Scaphopoda is the most recent class of mollusks to appear in the fossil record, dating from at least the Mississip-pian Carboniferous period about 360 million years ago (mya). Several earlier fossils, however, have been assigned to the Scaphopoda, but not without some debate as to their relationship to extant scaphopods. These earlier specimens date from the Devonian into the Ordovician period (about 450 mya). The earliest putative representatives cited are Plagioglypta iowensis and Rhytiodentalium kentuckyensis. The most recent classification system places scaphopods into two orders, Dentaliida and Gadilida. Within these orders, there are 14 families and 60 genera, 46 of which are extant.
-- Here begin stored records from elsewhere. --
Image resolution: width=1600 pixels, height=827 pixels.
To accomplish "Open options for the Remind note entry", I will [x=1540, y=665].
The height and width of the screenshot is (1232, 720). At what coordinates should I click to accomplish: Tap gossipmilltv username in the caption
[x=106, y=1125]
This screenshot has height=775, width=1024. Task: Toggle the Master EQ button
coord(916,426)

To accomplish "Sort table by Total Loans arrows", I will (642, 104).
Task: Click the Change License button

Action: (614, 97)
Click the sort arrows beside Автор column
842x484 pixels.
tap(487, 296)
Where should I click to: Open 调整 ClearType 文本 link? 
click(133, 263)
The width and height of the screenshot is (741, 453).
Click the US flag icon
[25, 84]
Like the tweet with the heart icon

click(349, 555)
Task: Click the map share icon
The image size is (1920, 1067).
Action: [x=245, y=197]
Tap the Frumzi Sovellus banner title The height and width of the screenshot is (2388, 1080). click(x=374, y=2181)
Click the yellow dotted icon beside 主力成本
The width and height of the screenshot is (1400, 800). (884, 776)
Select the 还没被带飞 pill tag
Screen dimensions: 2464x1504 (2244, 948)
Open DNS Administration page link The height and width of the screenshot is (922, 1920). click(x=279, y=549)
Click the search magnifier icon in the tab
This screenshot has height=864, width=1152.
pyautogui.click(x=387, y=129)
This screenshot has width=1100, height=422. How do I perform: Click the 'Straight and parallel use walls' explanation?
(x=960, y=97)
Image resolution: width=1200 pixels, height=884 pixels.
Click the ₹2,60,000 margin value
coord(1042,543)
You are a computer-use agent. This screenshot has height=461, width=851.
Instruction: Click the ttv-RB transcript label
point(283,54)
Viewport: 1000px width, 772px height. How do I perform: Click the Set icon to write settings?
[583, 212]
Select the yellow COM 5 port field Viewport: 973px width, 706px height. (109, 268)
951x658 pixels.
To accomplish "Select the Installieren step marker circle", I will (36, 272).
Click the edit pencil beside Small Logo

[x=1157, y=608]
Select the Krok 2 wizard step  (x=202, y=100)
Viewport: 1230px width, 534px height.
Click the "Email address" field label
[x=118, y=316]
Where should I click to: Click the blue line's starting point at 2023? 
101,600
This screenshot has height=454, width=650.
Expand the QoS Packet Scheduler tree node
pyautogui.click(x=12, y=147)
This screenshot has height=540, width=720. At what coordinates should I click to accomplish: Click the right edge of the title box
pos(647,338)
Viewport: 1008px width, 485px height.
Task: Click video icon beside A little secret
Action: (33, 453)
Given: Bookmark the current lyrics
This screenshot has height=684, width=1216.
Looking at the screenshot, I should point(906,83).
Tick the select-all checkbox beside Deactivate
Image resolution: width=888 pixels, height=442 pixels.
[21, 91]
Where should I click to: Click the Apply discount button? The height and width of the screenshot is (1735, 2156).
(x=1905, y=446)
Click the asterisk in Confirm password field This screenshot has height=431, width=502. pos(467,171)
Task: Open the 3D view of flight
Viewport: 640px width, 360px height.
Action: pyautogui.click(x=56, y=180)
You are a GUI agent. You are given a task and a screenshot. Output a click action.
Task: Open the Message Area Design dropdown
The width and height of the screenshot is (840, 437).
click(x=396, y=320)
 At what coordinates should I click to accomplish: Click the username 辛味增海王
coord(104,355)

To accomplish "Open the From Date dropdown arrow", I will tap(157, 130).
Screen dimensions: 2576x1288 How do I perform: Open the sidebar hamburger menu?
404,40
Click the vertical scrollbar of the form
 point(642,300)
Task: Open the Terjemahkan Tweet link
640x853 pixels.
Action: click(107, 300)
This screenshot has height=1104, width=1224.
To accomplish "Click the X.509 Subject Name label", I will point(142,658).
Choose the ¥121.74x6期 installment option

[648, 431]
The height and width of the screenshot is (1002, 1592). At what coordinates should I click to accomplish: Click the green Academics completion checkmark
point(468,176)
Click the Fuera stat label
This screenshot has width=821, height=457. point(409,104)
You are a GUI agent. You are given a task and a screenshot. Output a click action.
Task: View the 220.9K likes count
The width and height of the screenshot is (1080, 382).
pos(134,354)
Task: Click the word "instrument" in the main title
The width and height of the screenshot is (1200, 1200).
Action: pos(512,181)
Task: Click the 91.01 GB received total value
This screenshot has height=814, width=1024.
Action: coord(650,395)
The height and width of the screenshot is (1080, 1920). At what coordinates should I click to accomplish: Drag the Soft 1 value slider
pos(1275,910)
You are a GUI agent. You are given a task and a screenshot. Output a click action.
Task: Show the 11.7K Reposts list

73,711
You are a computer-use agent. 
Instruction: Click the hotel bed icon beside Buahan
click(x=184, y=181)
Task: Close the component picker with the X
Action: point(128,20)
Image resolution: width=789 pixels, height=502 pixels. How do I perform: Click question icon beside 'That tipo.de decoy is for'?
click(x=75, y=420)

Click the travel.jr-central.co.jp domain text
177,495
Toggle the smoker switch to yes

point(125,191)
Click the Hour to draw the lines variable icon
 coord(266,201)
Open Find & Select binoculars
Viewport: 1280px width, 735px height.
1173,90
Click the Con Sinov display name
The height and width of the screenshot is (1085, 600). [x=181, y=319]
There is little agreement on the relationship of scapho-pods to other mollusks. While scaphopods certainly belong among the uni- or bivalved mollusks in the subphylum Conchifera, studies in the past several years have identified many different taxa as the closest scaphopod relative, including cephalopods, bivalves, gastropods, and the extinct class of bivalved mollusks known as Rostroconchia. Historically, this unclear picture has likely been the result of difficulties in comparing the morphology (form or structure) of scaphopods to that of other mollusks. Recent molecular studies, however, have brought new evidence to bear on the problem. Expression of the engrailed gene in the early development of the scaphopod shell indicates an affinity with univalved cephalopods or gastropods rather than with bivalves. Moreover, 18S RNA sequence data indicate that scaphopods are most closely related to cephalopods among living mollusks.